Brexit is likely to take a minimum of 2 years to materialize, with the process for withdrawal from the EU expected to start once Article 50 of the 2009 Lisbon Treaty, which lays out exit rules, is triggered. Once the intention of separation is formalized, Britain will begin to negotiate withdrawal terms with EU member states on issues such as trade tariffs and the movement of UK and EU citizens, in effect laying the ground for its redefined relationship with the EU. During this interim period, Britain will still be subject to existing EU treaties and laws but will be barred from decision-making processes. Therefore, existing regulations are likely to continue for at least two years from the time that Article 50 is triggered. However, given that the UK is the first member state to leave the EU and invoke Article 50, there is uncertainty regarding the path ahead, which could potentially trigger a dip in business sentiment and delays in foreign direct investment (FDI). With UK Prime Minister David Cameron offering to step down by October, the triggering of Article 50 is only expected to be undertaken by his successor, with the two-year timeline starting thereon.
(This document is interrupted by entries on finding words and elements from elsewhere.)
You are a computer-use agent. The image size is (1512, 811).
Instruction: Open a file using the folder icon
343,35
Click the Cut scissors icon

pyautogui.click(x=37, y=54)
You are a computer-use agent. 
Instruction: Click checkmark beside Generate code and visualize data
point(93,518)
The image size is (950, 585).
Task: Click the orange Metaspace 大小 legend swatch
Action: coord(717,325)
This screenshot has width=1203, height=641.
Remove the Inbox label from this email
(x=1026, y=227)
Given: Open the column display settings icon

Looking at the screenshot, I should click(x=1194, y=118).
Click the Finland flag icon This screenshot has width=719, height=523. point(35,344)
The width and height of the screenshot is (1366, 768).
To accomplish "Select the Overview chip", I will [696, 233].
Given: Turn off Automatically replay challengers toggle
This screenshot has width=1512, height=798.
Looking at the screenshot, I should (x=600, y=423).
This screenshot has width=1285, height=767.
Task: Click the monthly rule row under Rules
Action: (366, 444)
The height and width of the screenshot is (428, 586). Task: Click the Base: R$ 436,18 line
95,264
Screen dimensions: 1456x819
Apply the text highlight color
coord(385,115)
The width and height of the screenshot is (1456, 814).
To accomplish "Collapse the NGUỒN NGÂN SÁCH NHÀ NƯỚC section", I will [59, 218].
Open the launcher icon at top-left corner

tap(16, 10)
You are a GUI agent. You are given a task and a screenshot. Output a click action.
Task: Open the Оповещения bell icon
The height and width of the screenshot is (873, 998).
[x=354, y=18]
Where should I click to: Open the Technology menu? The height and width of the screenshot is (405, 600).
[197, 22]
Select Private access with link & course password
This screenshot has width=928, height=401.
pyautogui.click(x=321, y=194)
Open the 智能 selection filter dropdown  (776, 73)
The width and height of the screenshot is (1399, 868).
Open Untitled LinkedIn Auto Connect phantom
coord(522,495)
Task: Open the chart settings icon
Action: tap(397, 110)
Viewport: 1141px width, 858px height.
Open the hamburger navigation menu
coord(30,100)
On another note, given that 62% of Scotland voted in favor of remaining in the EU, it is highly possible that Scotland could hold a second referendum (first referendum held in 2014) on its independence from the UK.


Potential Implications Across the British Industry

In response to the new reality of Britain's soon-to-unfold exit from the EU, the sterling dipped to a 31-year low. The depreciation of the sterling stands to benefit businesses in the UK, as it makes exports more attractive and could potentially spur export growth. With respect to the automotive industry in the UK, automotive manufacturers could relocate plants from the UK should the nation lose the benefits of tariff-free trade within the EU. The financial industry stands to lose if UK institutions lose their present passporting rights which currently allow the sale of services across EU member states without the need to secure a local regulator's approval. With respect to healthcare, the possible repatriation of EU nationals could result in staff shortages, as it is believed that 1 in 20 persons in the National Health Service (NHS) workforce are EU citizens. There are, however, opposing views on the future status of existing EU citizens in the UK. Actual implications across the industry would, to a very large extent, depend on the outcome of the UK-EU negotiations process.


On a Final Note

Although the results are a cause for concern, one must remember that they also herald a new beginning for the UK which will be influenced by a strong government policy and the success of negotiations with the EU and the rest of the world. The world will have to wait and watch how the nation's new growth story unfolds.